Copy the rows from the line containing "Where should I click to: Select the All" through the line containing "coord(567,86)", swapping "Viewport" for "Display area" and keeping everything else the same.

■ **MATERIALS PROVIDED**
|---|

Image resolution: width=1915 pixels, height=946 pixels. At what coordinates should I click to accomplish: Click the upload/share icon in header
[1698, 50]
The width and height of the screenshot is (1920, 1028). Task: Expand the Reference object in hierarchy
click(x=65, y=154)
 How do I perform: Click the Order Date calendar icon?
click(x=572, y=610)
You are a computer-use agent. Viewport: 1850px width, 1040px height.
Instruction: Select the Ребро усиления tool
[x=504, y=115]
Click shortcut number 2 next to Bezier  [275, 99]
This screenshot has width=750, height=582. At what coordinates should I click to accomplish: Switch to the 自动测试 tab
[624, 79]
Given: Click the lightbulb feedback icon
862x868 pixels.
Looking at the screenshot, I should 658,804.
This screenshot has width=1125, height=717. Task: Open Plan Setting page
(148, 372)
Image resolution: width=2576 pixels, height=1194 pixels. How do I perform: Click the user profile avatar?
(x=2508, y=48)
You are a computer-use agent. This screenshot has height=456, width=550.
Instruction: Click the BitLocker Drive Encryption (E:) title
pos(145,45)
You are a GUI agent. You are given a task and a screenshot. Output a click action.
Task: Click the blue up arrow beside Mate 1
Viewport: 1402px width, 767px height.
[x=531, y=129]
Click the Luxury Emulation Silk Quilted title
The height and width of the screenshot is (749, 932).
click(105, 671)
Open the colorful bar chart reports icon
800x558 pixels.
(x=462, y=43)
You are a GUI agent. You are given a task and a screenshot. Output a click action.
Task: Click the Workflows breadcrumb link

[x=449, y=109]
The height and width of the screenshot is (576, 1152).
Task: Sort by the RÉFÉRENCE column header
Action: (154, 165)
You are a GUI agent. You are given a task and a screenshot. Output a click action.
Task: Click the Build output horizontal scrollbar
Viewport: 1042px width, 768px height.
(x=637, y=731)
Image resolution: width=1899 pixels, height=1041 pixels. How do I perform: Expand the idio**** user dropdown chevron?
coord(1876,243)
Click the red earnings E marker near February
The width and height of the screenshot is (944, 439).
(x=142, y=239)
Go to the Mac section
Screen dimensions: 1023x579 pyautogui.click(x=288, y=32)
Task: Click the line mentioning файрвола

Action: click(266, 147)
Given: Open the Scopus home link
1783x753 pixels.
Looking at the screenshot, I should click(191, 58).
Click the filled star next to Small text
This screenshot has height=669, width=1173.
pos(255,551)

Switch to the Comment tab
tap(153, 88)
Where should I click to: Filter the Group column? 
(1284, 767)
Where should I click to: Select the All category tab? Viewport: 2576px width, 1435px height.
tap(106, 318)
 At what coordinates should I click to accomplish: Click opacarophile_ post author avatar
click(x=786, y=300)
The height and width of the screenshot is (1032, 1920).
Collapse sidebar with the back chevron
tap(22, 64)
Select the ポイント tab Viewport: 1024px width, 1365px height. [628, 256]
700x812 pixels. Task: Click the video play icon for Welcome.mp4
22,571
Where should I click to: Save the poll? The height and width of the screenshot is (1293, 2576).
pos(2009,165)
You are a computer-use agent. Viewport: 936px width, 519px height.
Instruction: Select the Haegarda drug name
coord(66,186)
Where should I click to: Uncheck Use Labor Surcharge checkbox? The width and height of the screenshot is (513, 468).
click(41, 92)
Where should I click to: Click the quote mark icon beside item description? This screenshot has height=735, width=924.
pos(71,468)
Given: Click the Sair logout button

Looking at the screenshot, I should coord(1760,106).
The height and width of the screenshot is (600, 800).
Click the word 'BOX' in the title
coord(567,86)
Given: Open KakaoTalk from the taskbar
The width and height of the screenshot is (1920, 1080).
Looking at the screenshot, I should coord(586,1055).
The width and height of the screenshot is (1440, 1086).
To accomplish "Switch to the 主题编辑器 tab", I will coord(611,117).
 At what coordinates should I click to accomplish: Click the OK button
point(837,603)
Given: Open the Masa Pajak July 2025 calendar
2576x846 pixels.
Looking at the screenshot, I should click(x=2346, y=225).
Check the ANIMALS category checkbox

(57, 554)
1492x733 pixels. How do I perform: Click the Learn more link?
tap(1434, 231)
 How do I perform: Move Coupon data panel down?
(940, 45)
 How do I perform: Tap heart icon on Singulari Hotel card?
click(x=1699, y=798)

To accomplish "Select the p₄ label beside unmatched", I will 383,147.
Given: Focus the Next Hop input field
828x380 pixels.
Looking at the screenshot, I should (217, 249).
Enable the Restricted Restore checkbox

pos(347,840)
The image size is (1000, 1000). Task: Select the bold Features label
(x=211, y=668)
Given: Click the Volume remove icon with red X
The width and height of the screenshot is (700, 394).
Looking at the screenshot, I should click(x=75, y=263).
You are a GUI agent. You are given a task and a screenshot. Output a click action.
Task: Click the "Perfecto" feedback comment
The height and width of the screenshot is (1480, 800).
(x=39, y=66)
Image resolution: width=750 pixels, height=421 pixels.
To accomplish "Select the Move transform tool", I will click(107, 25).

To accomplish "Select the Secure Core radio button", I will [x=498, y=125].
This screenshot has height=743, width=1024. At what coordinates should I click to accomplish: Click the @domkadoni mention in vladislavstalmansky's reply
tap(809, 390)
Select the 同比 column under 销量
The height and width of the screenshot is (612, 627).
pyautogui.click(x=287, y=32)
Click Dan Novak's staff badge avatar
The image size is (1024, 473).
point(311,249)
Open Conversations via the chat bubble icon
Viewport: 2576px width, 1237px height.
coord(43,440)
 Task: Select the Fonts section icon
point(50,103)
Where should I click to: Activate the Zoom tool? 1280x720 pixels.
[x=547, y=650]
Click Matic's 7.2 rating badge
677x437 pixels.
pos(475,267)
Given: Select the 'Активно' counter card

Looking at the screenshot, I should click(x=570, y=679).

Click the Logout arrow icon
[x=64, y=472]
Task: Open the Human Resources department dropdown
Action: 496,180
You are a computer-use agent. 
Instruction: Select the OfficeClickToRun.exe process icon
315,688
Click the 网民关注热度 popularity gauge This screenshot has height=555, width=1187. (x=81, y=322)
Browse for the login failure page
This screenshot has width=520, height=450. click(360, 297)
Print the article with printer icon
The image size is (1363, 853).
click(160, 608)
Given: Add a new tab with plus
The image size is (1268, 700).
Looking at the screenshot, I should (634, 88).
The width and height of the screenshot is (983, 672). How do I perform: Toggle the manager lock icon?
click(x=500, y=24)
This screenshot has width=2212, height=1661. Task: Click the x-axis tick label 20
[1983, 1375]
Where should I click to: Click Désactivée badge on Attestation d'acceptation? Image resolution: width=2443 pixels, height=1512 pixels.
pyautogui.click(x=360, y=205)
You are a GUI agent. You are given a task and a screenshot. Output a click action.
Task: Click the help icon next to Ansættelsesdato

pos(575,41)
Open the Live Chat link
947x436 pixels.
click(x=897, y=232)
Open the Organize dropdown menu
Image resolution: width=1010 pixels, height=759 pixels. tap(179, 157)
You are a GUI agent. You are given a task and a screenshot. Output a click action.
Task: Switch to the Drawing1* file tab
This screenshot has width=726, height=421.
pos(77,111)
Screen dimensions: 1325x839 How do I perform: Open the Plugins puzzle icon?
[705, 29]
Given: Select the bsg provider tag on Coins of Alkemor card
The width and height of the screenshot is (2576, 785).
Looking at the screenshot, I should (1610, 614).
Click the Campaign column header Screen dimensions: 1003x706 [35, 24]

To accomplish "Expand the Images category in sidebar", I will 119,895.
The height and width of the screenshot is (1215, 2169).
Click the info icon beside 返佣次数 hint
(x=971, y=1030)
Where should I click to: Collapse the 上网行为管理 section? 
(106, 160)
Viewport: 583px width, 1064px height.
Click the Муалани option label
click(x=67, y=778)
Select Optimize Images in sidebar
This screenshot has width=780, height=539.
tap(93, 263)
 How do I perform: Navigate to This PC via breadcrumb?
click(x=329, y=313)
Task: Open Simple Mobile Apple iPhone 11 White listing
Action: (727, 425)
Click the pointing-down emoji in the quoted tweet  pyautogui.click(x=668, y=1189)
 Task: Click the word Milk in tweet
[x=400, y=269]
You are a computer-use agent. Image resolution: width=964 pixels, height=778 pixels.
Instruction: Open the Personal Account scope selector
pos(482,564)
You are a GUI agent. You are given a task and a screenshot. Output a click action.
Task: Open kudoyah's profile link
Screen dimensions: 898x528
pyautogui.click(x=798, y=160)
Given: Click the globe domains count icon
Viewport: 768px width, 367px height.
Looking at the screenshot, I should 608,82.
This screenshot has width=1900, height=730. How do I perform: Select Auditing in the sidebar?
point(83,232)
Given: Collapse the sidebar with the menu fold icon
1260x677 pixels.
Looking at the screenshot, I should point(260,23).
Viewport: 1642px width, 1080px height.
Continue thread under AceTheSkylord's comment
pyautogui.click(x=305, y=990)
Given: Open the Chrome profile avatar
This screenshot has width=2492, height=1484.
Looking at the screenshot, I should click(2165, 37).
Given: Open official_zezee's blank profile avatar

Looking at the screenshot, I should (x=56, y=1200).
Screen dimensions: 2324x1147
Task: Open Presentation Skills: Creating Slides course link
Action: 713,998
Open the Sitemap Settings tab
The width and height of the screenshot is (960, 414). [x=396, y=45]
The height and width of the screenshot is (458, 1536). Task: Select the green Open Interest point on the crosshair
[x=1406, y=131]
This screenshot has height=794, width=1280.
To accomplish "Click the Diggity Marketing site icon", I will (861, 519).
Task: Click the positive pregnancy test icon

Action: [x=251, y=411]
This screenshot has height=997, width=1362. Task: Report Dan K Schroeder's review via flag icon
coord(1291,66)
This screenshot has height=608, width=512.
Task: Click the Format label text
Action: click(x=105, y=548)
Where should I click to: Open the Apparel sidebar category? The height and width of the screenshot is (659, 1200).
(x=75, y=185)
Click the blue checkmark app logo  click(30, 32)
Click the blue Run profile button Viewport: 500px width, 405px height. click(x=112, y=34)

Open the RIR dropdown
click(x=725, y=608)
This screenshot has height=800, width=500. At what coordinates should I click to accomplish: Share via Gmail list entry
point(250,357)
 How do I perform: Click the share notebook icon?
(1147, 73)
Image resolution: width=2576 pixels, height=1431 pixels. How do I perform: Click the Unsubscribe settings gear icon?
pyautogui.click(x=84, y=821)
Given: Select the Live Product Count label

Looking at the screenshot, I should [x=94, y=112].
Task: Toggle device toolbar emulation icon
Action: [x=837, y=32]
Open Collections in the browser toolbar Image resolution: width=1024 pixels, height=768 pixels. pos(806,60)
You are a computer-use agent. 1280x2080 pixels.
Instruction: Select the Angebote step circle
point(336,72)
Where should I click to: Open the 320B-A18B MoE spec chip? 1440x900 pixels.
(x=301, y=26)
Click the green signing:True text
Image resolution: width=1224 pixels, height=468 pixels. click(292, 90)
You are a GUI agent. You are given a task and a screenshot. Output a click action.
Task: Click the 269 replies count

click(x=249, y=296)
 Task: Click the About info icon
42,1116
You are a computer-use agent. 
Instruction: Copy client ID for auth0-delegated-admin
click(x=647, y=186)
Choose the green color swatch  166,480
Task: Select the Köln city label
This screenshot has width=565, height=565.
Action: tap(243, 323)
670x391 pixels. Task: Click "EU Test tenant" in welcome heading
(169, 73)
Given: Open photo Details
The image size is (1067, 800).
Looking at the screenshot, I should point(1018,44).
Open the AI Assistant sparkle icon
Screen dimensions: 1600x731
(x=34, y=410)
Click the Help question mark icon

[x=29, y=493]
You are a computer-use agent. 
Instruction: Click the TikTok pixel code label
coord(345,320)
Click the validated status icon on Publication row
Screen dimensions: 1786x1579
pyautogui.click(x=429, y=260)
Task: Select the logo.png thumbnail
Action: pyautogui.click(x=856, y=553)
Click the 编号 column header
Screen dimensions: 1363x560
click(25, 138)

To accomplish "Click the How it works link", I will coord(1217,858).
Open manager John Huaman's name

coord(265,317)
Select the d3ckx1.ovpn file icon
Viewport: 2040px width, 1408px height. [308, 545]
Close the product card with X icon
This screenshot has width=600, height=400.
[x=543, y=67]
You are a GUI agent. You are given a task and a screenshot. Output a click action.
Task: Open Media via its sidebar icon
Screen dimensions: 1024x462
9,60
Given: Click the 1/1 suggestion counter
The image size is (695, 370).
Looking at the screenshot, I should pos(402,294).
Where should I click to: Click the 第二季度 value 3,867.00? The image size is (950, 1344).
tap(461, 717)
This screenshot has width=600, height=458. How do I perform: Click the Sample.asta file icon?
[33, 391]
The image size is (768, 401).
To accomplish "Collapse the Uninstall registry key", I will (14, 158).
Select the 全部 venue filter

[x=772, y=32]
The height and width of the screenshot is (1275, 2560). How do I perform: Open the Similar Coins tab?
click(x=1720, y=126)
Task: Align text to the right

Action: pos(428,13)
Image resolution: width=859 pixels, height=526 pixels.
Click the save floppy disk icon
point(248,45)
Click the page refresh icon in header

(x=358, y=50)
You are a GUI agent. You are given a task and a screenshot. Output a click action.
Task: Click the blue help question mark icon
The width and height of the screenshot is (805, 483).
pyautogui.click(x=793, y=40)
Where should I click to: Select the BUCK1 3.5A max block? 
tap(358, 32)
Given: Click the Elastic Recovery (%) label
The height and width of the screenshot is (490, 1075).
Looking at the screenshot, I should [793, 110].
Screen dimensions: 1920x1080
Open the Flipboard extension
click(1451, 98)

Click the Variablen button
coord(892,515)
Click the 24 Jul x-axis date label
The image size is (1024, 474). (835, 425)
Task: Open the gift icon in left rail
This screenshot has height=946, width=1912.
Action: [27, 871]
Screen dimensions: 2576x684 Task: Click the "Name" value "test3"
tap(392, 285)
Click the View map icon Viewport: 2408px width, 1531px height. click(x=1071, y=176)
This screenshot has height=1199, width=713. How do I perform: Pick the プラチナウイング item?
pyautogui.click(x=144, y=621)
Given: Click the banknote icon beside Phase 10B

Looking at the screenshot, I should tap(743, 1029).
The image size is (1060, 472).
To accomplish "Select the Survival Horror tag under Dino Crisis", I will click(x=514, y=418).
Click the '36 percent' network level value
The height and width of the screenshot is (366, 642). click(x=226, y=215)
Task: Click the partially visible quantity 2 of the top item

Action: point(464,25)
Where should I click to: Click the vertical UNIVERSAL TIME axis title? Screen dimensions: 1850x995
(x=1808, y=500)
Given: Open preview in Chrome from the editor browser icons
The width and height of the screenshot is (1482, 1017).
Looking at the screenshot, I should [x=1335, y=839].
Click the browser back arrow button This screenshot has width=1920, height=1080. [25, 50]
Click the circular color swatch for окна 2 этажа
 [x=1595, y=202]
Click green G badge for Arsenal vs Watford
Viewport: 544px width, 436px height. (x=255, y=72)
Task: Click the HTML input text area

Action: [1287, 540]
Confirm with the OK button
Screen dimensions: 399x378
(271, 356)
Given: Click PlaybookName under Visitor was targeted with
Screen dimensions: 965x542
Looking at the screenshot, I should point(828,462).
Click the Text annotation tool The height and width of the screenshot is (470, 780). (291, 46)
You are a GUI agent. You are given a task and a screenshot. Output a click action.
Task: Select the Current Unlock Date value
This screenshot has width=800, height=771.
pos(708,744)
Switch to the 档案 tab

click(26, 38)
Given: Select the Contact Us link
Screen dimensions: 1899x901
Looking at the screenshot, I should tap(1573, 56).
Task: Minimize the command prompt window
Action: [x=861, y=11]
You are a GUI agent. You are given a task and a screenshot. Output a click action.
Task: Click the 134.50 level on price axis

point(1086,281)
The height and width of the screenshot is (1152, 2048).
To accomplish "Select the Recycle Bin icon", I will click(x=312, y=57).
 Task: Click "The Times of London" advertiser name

|---|

■ **ANSWER TO THIS TASK**
Where should I click to: Select the All category tab? Display area: 2576px width, 1435px height.
tap(106, 318)
 At what coordinates should I click to accomplish: Click opacarophile_ post author avatar
click(x=786, y=300)
The height and width of the screenshot is (1032, 1920).
Collapse sidebar with the back chevron
tap(22, 64)
Select the ポイント tab Display area: 1024px width, 1365px height. [628, 256]
700x812 pixels. Task: Click the video play icon for Welcome.mp4
22,571
Where should I click to: Save the poll? The height and width of the screenshot is (1293, 2576).
pos(2009,165)
You are a computer-use agent. Display area: 936px width, 519px height.
Instruction: Select the Haegarda drug name
coord(66,186)
Where should I click to: Uncheck Use Labor Surcharge checkbox? The width and height of the screenshot is (513, 468).
click(41, 92)
Where should I click to: Click the quote mark icon beside item description? This screenshot has height=735, width=924.
pos(71,468)
Given: Click the Sair logout button

Looking at the screenshot, I should coord(1760,106).
The height and width of the screenshot is (600, 800).
Click the word 'BOX' in the title
coord(567,86)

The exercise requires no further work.